De Hoyos also singled out the coalition’s rule that candidates to must obtain 150,000 citizen signatures to proceed in Va por México’s internal race, claiming this is a “clear competitive imbalance” that’s unobtainable for citizens without political experience or the backing of partisan structures, a sentiment echoed by Hinojosa in his own resignation announcement.

“I must say clearly that despite having a long history in civil society, the defined rules for candidacy make the success of my aspiration unfeasible, despite being the only candidate from a totally non-partisan background,” added De Hoyos.

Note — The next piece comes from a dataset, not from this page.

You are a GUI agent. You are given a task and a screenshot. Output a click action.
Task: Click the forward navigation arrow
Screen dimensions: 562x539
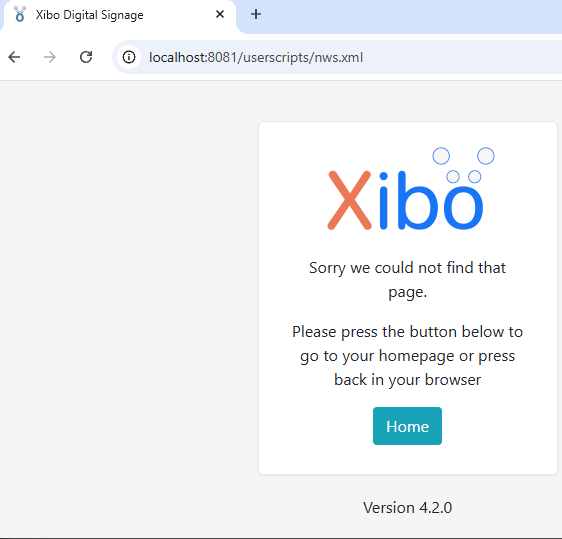pos(50,57)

Now, 12 potential presidential candidate remain in Va por México and the Broad Front for Mexico’s internal race: PAN Senator Xóchitl Gálvez, former Senate President Jorge Luis Preciado, Chamber of Deputies President Santiago Creel, former Tamaulipas Governor Francisco Javier García Cabeza de Vaca, former Guanajuato Governor Juan Carlos Romero Hicks, former Michoacán Governor Silvano Aureoles, former PRI President Beatriz Paredes, former Secretary of Economy Ildefonso Guajardo, former Secretary of Tourism Enrique de la Madrid, former Secretary General of the Organisation for Economic Co-operation and Development (OECD) José Ángel Gurría, PAN Deputy Gabriel Quadri and former Mexico City Governor Miguel Ángel Mancera.

Gálvez, who was previously anticipated to run for the position of Mexico City governor, has seemingly gained plenty of public support in her quest to become the coalition’s presidential candidate – but less from the PAN, who is reportedly less than thrilled about her growing momentum and maintains concerns about Gálvez’s likelihood of upholding the party’s principles if elected federal executive in 2024.

Meanwhile, the PRI’s block in the senate was likewise crippled by the Monday, July 3, resignations by four of its members from the party: Senators Miguel Ángel Osorio, Nuvia Mayorga, Eruviel Ávila and Ruiz Massieu, the latter who as previously mentioned also recently dropped out of the race for Va por México’s presidential candidate.

The former PRI senators will now act as independents without a party affiliation, leaving the PRI with just nine senators in its block and with the fourth largest party representation in the Mexican Senate behind the Citizen’s Movement (MC), which has 12 affiliated senators serving in the senate at the time.